# What to work on
In the records below, begin at the line that has "Consiglio dell’Ordine (61, 2445)" and stop after the line that has "en savoir plus sur Patrice (83, 1483)"; quote those lines verbatim and nothing more.

# Data supplied
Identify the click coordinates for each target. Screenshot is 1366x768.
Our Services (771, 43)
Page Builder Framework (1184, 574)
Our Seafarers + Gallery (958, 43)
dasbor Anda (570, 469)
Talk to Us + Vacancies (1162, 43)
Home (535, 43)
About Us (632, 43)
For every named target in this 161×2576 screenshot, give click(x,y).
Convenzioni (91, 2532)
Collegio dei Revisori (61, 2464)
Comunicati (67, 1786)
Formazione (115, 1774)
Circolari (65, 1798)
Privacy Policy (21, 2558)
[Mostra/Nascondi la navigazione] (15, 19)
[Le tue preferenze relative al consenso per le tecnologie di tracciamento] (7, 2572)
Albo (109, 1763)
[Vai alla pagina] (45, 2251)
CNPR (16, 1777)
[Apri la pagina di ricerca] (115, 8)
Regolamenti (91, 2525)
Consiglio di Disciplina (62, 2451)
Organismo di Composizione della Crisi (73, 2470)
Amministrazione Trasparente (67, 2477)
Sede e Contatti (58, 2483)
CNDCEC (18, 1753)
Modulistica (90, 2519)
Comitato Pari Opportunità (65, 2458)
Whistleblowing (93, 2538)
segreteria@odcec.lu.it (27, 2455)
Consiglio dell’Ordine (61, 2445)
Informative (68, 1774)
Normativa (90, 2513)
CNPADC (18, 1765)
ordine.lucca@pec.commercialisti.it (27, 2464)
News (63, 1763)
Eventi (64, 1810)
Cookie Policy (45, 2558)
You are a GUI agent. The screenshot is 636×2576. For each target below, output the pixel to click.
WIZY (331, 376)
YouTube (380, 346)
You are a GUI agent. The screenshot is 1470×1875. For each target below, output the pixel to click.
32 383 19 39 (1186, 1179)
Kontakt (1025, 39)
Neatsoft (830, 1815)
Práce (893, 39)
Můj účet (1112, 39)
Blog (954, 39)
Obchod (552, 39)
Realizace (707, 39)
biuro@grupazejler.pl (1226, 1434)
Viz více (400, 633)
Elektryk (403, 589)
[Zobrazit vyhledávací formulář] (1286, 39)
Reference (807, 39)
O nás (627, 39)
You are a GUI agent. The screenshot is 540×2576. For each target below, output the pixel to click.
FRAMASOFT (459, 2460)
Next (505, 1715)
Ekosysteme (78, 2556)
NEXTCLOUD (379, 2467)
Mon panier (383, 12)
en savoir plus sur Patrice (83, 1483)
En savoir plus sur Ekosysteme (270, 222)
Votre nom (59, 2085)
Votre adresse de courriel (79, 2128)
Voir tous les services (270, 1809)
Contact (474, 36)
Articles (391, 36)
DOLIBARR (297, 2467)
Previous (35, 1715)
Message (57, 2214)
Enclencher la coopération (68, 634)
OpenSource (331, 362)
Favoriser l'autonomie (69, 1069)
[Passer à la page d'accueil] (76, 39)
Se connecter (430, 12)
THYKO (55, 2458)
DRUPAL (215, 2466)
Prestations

# Expected answer
Consiglio dell’Ordine (61, 2445)
Informative (68, 1774)
Normativa (90, 2513)
CNPADC (18, 1765)
ordine.lucca@pec.commercialisti.it (27, 2464)
News (63, 1763)
Eventi (64, 1810)
Cookie Policy (45, 2558)
You are a GUI agent. The screenshot is 636×2576. For each target below, output the pixel to click.
WIZY (331, 376)
YouTube (380, 346)
You are a GUI agent. The screenshot is 1470×1875. For each target below, output the pixel to click.
32 383 19 39 (1186, 1179)
Kontakt (1025, 39)
Neatsoft (830, 1815)
Práce (893, 39)
Můj účet (1112, 39)
Blog (954, 39)
Obchod (552, 39)
Realizace (707, 39)
biuro@grupazejler.pl (1226, 1434)
Viz více (400, 633)
Elektryk (403, 589)
[Zobrazit vyhledávací formulář] (1286, 39)
Reference (807, 39)
O nás (627, 39)
You are a GUI agent. The screenshot is 540×2576. For each target below, output the pixel to click.
FRAMASOFT (459, 2460)
Next (505, 1715)
Ekosysteme (78, 2556)
NEXTCLOUD (379, 2467)
Mon panier (383, 12)
en savoir plus sur Patrice (83, 1483)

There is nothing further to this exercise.